Quantum Random Features: A Spectral Framework for Quantum Machine Learning
Akitada Sakurai, Aoi Hayashi, William John Munro, Kae Nemoto
TL;DR
Quantum Random Features (QRF) and Quantum Dynamical Random Features (QDRF) address the challenge that quantum models often require deep, parameterized circuits to capture high-frequency components, limiting near-term scalability. By embedding data through layered $R_z$ rotations and spectral scrambling via fixed permutations or Ising dynamics, these models reproduce the spectral statistics of classical Random Fourier Features (RFF) while achieving an $N_f=2^N$ feature map with preprocessing cost $O(\,log(N_f))$. Empirical results on Fashion-MNIST reach up to $89.3\%$ accuracy with modest qubit counts, and QDRF matches or surpasses QRF_Rff, demonstrating hardware-amenable expressivity without variational optimization.
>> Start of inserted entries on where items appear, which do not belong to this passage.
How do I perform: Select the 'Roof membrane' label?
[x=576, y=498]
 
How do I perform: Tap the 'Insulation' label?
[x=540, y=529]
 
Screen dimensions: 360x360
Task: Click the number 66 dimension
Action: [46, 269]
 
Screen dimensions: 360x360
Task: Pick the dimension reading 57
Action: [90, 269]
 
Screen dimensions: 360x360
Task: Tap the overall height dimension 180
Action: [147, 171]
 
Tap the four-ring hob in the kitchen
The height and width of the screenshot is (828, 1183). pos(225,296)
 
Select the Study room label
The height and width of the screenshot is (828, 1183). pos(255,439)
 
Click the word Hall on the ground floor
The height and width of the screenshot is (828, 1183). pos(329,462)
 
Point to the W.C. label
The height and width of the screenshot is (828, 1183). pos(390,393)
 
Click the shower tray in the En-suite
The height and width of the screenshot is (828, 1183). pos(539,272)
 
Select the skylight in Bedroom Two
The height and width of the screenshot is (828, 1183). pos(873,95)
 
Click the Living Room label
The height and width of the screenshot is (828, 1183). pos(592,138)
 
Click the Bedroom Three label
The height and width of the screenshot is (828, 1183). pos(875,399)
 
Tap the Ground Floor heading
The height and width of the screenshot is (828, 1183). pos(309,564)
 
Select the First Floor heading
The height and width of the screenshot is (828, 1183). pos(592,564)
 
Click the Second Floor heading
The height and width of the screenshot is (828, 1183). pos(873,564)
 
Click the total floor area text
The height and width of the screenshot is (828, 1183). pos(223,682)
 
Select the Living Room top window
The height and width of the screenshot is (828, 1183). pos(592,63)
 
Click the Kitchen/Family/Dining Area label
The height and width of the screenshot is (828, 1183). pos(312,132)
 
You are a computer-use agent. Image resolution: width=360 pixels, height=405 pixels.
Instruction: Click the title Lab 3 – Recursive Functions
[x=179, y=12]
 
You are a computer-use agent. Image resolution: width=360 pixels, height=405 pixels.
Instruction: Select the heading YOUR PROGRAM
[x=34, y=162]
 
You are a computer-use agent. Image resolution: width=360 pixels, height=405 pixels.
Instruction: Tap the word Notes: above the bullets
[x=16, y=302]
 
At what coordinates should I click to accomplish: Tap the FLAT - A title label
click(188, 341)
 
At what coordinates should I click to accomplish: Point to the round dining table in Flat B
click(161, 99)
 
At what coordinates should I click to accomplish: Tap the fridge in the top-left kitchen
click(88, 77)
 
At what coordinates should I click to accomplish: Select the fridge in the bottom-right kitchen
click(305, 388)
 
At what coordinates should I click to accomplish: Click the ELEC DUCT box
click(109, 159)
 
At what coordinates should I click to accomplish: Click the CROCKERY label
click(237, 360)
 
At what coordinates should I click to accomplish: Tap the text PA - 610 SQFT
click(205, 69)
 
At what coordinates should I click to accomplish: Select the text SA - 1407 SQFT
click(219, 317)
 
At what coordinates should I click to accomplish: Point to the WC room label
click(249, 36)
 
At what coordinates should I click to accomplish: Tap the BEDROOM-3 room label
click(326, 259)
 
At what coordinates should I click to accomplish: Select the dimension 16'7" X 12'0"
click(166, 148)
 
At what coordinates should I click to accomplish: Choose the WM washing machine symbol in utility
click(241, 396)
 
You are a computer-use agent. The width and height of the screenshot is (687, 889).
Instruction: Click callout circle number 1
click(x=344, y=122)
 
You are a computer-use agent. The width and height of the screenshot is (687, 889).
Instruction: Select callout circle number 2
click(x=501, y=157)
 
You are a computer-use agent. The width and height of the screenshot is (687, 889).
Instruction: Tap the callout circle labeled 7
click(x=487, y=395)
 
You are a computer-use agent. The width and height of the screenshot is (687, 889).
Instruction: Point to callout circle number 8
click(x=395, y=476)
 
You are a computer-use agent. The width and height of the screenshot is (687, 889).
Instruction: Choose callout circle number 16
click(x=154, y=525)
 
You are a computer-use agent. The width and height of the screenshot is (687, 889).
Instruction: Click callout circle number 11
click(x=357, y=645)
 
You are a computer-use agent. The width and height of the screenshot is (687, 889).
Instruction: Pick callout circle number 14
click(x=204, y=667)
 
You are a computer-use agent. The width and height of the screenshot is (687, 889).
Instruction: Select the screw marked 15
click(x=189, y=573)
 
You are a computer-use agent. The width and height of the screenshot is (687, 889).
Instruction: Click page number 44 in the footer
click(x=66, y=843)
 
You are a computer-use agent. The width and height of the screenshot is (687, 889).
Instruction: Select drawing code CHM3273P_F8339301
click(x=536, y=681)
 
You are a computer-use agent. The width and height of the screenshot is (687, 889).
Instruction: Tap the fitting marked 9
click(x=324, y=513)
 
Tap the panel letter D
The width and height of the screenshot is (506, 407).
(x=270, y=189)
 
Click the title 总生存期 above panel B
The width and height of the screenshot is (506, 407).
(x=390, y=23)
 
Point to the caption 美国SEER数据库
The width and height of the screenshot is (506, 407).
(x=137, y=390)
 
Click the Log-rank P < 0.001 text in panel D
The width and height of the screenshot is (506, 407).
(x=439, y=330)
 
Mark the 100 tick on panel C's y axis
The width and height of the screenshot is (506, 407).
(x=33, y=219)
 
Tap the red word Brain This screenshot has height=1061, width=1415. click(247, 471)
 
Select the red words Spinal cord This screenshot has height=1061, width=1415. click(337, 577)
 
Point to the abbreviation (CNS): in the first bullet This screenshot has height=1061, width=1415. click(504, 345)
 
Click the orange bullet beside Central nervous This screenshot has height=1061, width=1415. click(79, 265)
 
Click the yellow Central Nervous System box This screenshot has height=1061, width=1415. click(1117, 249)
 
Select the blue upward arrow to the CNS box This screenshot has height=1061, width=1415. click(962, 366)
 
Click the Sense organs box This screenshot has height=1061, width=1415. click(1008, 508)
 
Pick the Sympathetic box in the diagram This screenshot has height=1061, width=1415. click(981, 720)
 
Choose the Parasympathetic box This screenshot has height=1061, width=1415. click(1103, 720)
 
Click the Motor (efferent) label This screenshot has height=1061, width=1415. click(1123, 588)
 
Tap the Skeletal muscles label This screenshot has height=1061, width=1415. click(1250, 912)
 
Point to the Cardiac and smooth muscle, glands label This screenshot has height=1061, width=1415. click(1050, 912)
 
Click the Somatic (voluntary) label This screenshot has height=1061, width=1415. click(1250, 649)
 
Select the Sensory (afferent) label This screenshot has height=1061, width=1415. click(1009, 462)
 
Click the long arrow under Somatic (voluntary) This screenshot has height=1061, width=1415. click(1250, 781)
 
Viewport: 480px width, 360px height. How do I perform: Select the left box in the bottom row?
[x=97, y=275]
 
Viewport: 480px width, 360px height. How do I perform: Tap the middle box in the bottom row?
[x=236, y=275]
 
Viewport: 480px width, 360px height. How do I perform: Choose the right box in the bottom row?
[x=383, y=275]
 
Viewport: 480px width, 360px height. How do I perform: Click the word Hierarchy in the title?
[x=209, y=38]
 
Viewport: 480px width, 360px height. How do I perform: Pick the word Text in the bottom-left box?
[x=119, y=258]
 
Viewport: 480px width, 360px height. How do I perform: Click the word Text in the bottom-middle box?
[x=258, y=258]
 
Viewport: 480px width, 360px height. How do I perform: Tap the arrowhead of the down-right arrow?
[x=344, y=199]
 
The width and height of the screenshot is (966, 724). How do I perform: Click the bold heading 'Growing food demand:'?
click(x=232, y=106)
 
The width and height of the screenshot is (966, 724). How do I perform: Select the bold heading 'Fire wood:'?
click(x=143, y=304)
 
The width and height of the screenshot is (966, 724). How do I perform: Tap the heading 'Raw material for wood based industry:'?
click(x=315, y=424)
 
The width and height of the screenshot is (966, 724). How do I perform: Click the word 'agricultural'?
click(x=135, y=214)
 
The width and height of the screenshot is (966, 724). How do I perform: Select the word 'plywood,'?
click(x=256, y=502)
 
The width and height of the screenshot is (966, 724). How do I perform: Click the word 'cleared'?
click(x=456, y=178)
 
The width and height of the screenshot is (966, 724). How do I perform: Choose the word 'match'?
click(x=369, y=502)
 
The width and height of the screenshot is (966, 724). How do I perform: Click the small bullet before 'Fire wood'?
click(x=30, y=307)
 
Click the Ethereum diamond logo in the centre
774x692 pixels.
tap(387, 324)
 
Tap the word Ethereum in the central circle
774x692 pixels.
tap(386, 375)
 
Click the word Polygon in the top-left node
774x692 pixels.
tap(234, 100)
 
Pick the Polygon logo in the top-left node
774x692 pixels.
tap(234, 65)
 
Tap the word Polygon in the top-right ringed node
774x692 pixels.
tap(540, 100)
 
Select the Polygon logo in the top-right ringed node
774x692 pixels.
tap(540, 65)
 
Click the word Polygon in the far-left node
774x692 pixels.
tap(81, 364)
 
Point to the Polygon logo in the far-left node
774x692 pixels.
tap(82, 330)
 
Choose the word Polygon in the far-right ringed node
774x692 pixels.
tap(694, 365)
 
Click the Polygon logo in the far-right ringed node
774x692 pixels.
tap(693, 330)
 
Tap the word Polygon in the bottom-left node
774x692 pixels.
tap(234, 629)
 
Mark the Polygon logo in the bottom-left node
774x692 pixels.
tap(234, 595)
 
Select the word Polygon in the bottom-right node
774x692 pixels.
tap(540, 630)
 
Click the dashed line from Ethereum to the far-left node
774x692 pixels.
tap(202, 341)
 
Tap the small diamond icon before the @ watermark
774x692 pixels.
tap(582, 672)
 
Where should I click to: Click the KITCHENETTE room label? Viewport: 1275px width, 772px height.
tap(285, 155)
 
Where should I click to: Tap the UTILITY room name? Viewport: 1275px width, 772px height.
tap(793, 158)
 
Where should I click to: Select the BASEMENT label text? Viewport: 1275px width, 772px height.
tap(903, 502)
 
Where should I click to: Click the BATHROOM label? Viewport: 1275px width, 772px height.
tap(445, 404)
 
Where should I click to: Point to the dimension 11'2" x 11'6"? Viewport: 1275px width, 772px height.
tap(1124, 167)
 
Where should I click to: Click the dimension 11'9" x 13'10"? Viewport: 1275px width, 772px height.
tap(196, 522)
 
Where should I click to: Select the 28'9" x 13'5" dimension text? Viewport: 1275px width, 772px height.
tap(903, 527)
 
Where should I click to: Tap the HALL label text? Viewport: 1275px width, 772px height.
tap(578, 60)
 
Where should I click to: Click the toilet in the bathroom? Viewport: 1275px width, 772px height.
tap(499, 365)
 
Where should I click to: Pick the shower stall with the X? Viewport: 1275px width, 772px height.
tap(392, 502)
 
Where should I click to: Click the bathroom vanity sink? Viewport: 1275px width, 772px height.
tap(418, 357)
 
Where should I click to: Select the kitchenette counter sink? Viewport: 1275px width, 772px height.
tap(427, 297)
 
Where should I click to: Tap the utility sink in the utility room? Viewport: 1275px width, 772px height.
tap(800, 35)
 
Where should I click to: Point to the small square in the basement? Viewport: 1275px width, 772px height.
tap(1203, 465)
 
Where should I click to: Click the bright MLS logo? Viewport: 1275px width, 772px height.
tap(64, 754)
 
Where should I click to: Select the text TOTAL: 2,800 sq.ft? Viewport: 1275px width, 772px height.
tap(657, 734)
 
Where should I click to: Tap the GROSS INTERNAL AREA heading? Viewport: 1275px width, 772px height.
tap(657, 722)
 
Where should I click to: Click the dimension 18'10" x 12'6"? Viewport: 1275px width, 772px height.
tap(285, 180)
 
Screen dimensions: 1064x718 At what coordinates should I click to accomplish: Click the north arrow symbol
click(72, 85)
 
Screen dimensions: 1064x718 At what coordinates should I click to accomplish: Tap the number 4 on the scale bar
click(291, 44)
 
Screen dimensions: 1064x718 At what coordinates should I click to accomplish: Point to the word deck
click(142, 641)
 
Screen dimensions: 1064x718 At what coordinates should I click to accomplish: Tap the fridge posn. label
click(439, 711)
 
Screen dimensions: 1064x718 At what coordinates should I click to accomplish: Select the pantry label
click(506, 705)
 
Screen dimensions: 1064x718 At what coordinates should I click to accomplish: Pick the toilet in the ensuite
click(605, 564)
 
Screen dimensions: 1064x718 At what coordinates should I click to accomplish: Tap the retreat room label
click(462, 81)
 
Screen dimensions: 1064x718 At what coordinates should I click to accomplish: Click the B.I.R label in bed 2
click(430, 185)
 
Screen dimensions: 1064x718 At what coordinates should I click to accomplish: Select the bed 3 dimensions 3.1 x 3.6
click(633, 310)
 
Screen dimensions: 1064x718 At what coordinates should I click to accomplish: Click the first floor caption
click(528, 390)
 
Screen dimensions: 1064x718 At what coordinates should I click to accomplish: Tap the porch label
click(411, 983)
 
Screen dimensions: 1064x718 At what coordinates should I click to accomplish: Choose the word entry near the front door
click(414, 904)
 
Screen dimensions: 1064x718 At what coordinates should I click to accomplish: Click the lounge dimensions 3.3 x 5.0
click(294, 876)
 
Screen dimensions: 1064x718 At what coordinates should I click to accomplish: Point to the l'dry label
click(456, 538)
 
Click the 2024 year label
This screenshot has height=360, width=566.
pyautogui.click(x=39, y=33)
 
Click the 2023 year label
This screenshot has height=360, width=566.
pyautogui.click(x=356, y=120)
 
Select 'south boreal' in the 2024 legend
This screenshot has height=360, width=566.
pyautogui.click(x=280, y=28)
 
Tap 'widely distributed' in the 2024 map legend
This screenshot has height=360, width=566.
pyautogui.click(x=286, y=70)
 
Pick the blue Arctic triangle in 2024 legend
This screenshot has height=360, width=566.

The work establishes a principled, spectral-theoretic route to scalable QML on NISQ devices and opens avenues for spectral engineering in time-series, generative tasks, and reinforcement learning.
Abstract
Quantum machine learning (QML) models often require deep, parameterized circuits to capture complex frequency components, limiting their scalability and near-term implementation. We introduce \textit{Quantum Random Features} (QRF) and \textit{Quantum Dynamical Random Features} (QDRF), lightweight quantum reservoir models inspired by classical random Fourier features (RFF) that generate high-dimensional spectral representations without variational optimization. Using $Z$-rotation encoding combined with random permutations or Hamiltonian dynamics, these models achieve $N_f$-dimensional feature maps at preprocessing cost $O(\log(N_f))$. Spectral analysis shows that QRF and QDRF reproduce the behavior of RFF, while simulations on Fashion-MNIST reach up to 89.3\% accuracy-matching or surpassing classical baselines with scalable qubit requirements. By linking spectral theory with experimentally feasible quantum dynamics, this work provides a compact and hardware-compatible route to scalable quantum learning.